=== Exercise text ===
2. Your pain is significant.

He will live with them, and they will be his people. God himself will be with them. He will wipe every tear from their eyes, and there will be no more death or sorrow or crying or pain. All these things are gone forever.”And the one sitting on the throne said, “Look, I am making everything new!” And then he said to me, “Write this down, for what I tell you is trustworthy and true.” And he also said, “It is finished! I am the Alpha and the Omega—the Beginning and the End. To all who are thirsty I will give freely from the springs of the water of life. ~Revelation 21:3-6
Many of us have built such a pain tolerance through these trials that we often grin and bear it rather than stopping to tend our wounds and admit how deeply afflicted we truly are. We try to push through life and accomplish goals as if we were healthy, and we end up running ourselves right into the ground. We try to do things we know we are not well enough to do, and we suffer so greatly after trying. But the truth is, your pain matters. It matters that you’re hurting, and you don’t have to function as if it’s shameful to admit you are suffering. This pain is grueling and it’s okay to admit that. You were not left alone in your pain and God understands your grievance over it. He knows that pain is not right. It is not part of His design for His people and that is why He created a rescue plan for us. He is the God of redemption. He longs to bring us back to Himself where He can give us full healing. We may not know if we will feel healing this side of heaven or the next, but we know that it is coming. This pain is not something that you have to accept as if it were okay, because it isn’t. Yes, we try our best to make the very best of our circumstances and live our lives with positive attitudes, but it is okay to have moments, days, or even prolonged times where we need the empathy, encouragement, and care of God and those around us. Your pain matters, and you do not have to live in denial of it.

3. Your illness is not your fault.

As Jesus was walking along, he saw a man who had been blind from birth. “Rabbi,” his disciples asked him, “why was this man born blind? Was it because of his own sins or his parents’ sins?”

“It was not because of his sins or his parents’ sins,” Jesus answered. “This happened so the power of God could be seen in him.” ~John 9:1-4

One of the most heartbreaking lies we can believe about our illnesses is that we are to blame for them. Whether you have blamed yourself or received blame from others, blame leaves very deep wounds. It grieves my heart terribly to know that many of you have felt guilt or responsibility over your illness. If you have believed that you are not healed because of a lack of faith, please know that you do not have to believe that any more. I offer you my deepest sorrow and wish I could give you my most caring hug. This illness is not a punishment from God. God absolutely cherishes you, and it deeply pains His heart to see you suffering in this fallen world. As I said before, suffering is not His will for mankind. A pastor I dearly respect once pointed out that illness itself may be a result of sin, but it is not a result of personal sin. In other words, illness exists because of the fallen nature of this world, not because you did something to deserve this burden. You are not being punished because of a defect in your faith. God is not withholding His healing touch because you don’t have “enough” faith. He is so full of mercy that He could never entertain such an evil thought. He told us the parable of the mustard seed in His teachings, and through that illustration we see how attentive He is to even the tiniest drops of faith. He knows you long to be healed, and He longs to bring that healing to you. Blame is completely opposite of the character of God. God is so genuine, gentle, caring, and kind. I know that it must break His heart to see us blaming ourselves for something that is completely out of our control. He has a rescue plan and you are a part of it. You are not left alone to battle this illness, and He will conquer it for you. Please do not believe that He wills for you to hurt; He cares more deeply than you can imagine. He loves you, and your illness is not your fault.

=== Work required ===
Decide whether each statement below agrees with the text on pain and illness, answering yes or no and quoting the words of the text that settle it. 1. The text calls illness a punishment from God. 2. The text reports a pastor's view that illness is not a result of personal sin. 3. The text says pain is part of God's design for His people.

=== Listed records ===
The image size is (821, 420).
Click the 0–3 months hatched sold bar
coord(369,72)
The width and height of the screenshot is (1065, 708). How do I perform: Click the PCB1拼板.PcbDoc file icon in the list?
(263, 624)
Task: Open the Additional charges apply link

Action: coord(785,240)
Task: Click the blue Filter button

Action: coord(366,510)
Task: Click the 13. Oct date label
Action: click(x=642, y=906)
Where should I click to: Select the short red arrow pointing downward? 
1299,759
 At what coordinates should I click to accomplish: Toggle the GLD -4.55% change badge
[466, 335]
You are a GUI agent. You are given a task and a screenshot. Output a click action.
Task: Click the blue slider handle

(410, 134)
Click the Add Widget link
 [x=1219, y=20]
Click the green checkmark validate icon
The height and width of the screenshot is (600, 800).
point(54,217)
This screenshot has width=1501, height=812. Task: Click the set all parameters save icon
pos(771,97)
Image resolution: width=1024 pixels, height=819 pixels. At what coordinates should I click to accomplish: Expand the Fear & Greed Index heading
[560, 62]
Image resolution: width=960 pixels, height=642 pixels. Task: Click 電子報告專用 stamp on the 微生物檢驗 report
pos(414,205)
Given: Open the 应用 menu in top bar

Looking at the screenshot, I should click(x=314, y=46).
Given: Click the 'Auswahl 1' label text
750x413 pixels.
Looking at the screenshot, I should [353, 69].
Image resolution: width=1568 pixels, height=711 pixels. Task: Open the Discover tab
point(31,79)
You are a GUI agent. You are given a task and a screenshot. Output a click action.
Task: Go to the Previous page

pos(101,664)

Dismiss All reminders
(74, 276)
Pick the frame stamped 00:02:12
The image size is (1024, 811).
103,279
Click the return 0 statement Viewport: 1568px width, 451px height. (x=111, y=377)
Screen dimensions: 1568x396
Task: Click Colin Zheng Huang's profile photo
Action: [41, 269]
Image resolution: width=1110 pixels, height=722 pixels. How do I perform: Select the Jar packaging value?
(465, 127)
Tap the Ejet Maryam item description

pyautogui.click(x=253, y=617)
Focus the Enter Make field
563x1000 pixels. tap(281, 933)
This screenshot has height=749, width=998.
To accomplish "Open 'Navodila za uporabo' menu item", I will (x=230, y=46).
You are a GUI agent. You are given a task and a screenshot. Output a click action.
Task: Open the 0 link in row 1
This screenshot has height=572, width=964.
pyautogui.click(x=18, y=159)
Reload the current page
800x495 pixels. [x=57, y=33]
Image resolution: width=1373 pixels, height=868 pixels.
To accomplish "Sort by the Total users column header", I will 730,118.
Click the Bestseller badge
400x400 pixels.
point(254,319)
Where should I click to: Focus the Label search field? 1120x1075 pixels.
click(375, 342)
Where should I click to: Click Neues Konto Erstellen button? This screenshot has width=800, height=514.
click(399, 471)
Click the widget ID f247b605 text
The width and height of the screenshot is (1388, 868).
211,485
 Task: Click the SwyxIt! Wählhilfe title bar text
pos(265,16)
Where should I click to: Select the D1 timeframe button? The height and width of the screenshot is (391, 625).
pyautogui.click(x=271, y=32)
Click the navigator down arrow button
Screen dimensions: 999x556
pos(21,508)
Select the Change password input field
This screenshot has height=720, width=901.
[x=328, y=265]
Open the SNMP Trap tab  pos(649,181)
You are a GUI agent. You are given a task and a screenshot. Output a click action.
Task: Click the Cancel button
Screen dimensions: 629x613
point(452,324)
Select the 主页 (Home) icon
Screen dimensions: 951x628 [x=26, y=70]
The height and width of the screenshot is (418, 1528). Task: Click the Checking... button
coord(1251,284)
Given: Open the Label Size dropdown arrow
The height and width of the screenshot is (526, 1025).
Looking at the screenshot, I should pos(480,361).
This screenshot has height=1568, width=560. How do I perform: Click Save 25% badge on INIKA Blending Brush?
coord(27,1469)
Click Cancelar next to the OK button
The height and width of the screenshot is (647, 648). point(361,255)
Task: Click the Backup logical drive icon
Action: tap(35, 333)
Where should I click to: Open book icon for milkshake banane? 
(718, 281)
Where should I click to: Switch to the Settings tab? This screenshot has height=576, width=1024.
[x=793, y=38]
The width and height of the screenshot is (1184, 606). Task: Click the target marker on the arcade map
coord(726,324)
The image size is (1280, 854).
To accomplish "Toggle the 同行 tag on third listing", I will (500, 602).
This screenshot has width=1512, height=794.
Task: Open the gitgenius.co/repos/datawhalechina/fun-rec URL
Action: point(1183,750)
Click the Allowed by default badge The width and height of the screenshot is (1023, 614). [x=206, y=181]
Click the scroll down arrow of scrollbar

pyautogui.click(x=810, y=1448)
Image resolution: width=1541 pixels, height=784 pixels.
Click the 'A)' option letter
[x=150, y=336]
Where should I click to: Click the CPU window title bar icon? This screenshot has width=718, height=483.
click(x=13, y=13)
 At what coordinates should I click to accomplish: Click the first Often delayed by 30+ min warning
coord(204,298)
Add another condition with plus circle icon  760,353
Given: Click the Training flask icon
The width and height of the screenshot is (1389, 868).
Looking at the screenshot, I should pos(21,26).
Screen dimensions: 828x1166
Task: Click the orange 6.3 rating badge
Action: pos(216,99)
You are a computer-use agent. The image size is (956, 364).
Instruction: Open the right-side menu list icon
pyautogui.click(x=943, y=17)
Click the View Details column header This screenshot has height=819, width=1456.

=== Result for this exercise ===
1. No: "This illness is not a punishment from God."
2. Yes: "A pastor I dearly respect once pointed out that illness itself may be a result of sin, but it is not a result of personal sin."
3. No: "It is not part of His design for His people"